Tout indique que l’action se déroule, dans les années 60 ou 70, à Meknès, ville natale du réalisateur. Dès la première séquence et l’entrée fracassante d’une amie de la protagoniste Atika, un vent de liberté souffle sur un film qui s’apparente bien souvent à un huis-clos intimiste et oppressant. Nous sommes dans une famille que l’on pourrait qualifier de traditionnelle où des enfants, Atika, Nora et Abdelhak, épris de musique et de poésie, s’opposent à un père à l’éducation rigoriste. Le cinéphile retrouvera l’un des thèmes de prédilection du cinéaste, dont un extrait de « Wechma », considéré comme le film fondateur de la cinématographie marocaine, est visionné par la seconde épouse du père, en catimini.

Tuer le père

Atika, qui rêve d’être chanteuse, a fui un époux que son père lui avait choisi. En compagnie de ses frère et sœur, elle affrontera l’autorité patriarcale, pour son plus grand malheur. Un mur a été érigé au fond du jardin, mais il n’empêchera pas les deux filles de se hisser à son sommet pour se retrouver face à un groupe de soldats dont le commandant semble être épris des deux sœurs à la fois. Cette séquence se retrouvera en fin du film, lorsqu’après de nombreuses péripéties, le mur finira par être démoli. En mettant face à face les forces dites de l’ordre et la puissance du désir amoureux, le cinéaste suggère assez bien le pouvoir de désorganisation sociale de l’amour.

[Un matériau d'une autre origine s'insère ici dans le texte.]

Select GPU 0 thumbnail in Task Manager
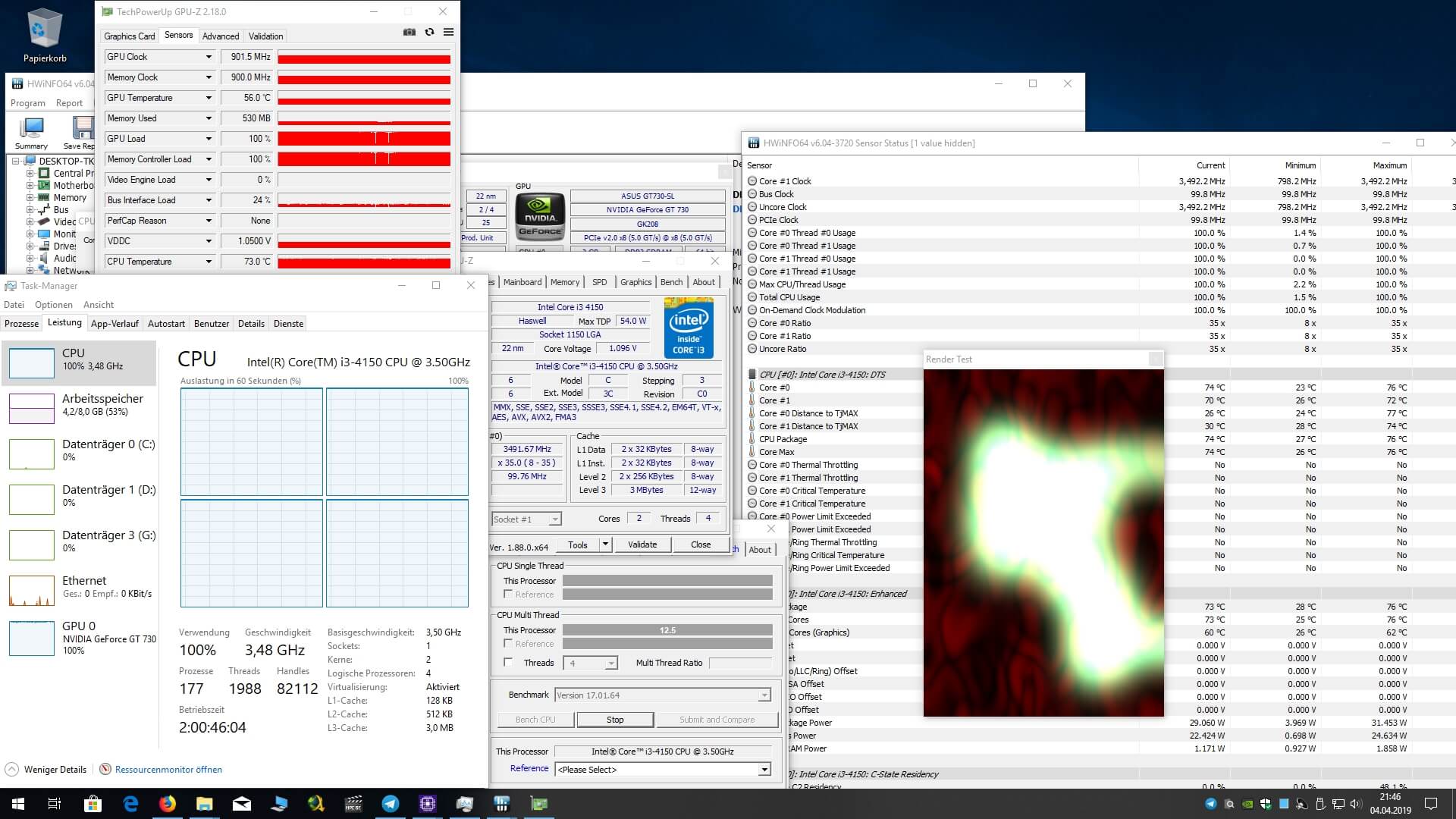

Atika, qui se présentera comme « un corps en proie » à tous les désirs masculins, plaindra à plusieurs reprises les ravages du mariage, comme étant davantage un ferment de discorde qu’une modalité même de l’amour. N’y a-t-il pas d’amour heureux, comme le chantait le poète Aragon ? L’amour semble ne pouvoir se vivre que sur le mode de la transgression ou de la clandestinité, répond le cinéaste qui affronte, dans son intrigue, à la fois les tabous de l’inceste et de l’homosexualité.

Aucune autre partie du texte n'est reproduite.